To illustrate, let's consider the example of managing posts. When retrieving the list of posts without any filters, the API endpoint would look like /api/posts?filter=all, and the corresponding pagination key would be filter=all. Suppose the API returns the first page of posts with IDs 1 to 5. In this case, paginations["filter=all"] would contain the following:

{
    noMore: false,
    index: [1, 2, 3, 4, 5],
    loading: false,
    fetched: true
}

The data object would store the actual post data:

{
    1: {
        // post data
    },
    // and so on
}

To access the pagination for filter=all, we can use the object obtained from createPaginationAdapter:

const postAdapter = createPaginationAdapter();

function usePost() {
  const postPagination = useSelector(state =>
    postAdapter.selectByPagination(state.post, 'filter=all')
  );
  return postPagination;
}

At this point, you might think, "Isn't this similar to RTK's createEntityAdapter?" Indeed, there are similarities between the two, but createPaginationAdapter is an enhanced version specifically designed for pagination data. Now, let's delve into its most significant advantage.

Do you remember when React Query fails to meet our needs? Yes, it's when we have multiple paginations that might include the same post. React Query cannot handle this scenario effectively, but the pagination adapter perfectly solves this problem. By centralizing all the data in data and using paginations to collect the associated IDs, any updates to a specific post will automatically reflect in all the paginations containing that post. There won't be any inconsistencies.

So, what is the design philosophy behind Daxus?

The answer lies in customized data structures.

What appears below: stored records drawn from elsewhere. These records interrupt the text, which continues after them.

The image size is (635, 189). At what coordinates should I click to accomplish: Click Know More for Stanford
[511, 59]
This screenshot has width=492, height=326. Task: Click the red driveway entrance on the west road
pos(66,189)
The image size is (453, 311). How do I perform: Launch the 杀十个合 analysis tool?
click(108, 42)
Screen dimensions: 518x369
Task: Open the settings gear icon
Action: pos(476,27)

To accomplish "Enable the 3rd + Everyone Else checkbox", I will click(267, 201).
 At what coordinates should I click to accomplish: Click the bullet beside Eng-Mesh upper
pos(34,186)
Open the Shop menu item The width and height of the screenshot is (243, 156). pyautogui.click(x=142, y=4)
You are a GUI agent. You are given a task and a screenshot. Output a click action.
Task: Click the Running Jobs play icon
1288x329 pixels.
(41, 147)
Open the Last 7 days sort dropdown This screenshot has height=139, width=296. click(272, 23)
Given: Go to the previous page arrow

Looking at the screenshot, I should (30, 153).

Every application has unique requirements for data structures. In our company, we designed PaginationState to fulfill our needs. Daxus's design philosophy empowers developers to define and use data structures tailored to their specific requirements. You only need to invest effort in creating suitable adapters and instructing Daxus on how to fetch data and synchronize it with your model. Daxus takes care of the rest, including deduplication, revalidation, and more.

However, creating an adapter does require some code, so Daxus also strives to provide pre-built adapters that cater to most use cases. If you have any new data structures in mind that Daxus doesn't support yet, we welcome your suggestions, and we'll make an effort to implement them.

Currently, Daxus only offers createPaginationAdapter, and I haven't thought of other forms of data structures. If you have any ideas, please let me know!